**Pixel coordinate grounding data**
----

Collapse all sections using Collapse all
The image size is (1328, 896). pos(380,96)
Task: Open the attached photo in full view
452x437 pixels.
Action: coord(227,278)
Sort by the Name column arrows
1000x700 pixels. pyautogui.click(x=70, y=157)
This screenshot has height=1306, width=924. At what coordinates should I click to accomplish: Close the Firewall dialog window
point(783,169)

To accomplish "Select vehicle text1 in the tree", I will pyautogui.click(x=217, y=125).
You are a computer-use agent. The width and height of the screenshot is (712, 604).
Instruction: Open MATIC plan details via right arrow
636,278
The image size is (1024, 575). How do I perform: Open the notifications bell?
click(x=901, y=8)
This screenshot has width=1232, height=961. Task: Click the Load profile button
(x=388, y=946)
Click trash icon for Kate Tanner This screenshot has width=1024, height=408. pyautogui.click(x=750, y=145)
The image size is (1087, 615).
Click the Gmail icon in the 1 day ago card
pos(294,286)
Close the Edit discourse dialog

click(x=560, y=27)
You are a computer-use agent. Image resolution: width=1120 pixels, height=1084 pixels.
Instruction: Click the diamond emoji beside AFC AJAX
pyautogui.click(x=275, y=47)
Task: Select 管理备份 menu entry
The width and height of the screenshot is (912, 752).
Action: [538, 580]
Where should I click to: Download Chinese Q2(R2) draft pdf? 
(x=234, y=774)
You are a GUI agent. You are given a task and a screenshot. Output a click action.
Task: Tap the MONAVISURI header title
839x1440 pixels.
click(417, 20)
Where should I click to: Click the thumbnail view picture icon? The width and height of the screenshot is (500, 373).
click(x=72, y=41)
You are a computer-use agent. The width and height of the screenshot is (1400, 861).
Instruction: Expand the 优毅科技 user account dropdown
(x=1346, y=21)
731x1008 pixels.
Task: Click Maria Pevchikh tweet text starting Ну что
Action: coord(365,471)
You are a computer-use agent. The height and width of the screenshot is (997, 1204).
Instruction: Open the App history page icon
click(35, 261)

----

**TO DO**
Copy every record above verbatim and in full.

**TASK RESPONSE**
Collapse all sections using Collapse all
The image size is (1328, 896). pos(380,96)
Task: Open the attached photo in full view
452x437 pixels.
Action: coord(227,278)
Sort by the Name column arrows
1000x700 pixels. pyautogui.click(x=70, y=157)
This screenshot has height=1306, width=924. At what coordinates should I click to accomplish: Close the Firewall dialog window
point(783,169)

To accomplish "Select vehicle text1 in the tree", I will pyautogui.click(x=217, y=125).
You are a computer-use agent. The width and height of the screenshot is (712, 604).
Instruction: Open MATIC plan details via right arrow
636,278
The image size is (1024, 575). How do I perform: Open the notifications bell?
click(x=901, y=8)
This screenshot has width=1232, height=961. Task: Click the Load profile button
(x=388, y=946)
Click trash icon for Kate Tanner This screenshot has width=1024, height=408. pyautogui.click(x=750, y=145)
The image size is (1087, 615).
Click the Gmail icon in the 1 day ago card
pos(294,286)
Close the Edit discourse dialog

click(x=560, y=27)
You are a computer-use agent. Image resolution: width=1120 pixels, height=1084 pixels.
Instruction: Click the diamond emoji beside AFC AJAX
pyautogui.click(x=275, y=47)
Task: Select 管理备份 menu entry
The width and height of the screenshot is (912, 752).
Action: [538, 580]
Where should I click to: Download Chinese Q2(R2) draft pdf? 
(x=234, y=774)
You are a GUI agent. You are given a task and a screenshot. Output a click action.
Task: Tap the MONAVISURI header title
839x1440 pixels.
click(417, 20)
Where should I click to: Click the thumbnail view picture icon? The width and height of the screenshot is (500, 373).
click(x=72, y=41)
You are a computer-use agent. The width and height of the screenshot is (1400, 861).
Instruction: Expand the 优毅科技 user account dropdown
(x=1346, y=21)
731x1008 pixels.
Task: Click Maria Pevchikh tweet text starting Ну что
Action: coord(365,471)
You are a computer-use agent. The height and width of the screenshot is (997, 1204).
Instruction: Open the App history page icon
click(35, 261)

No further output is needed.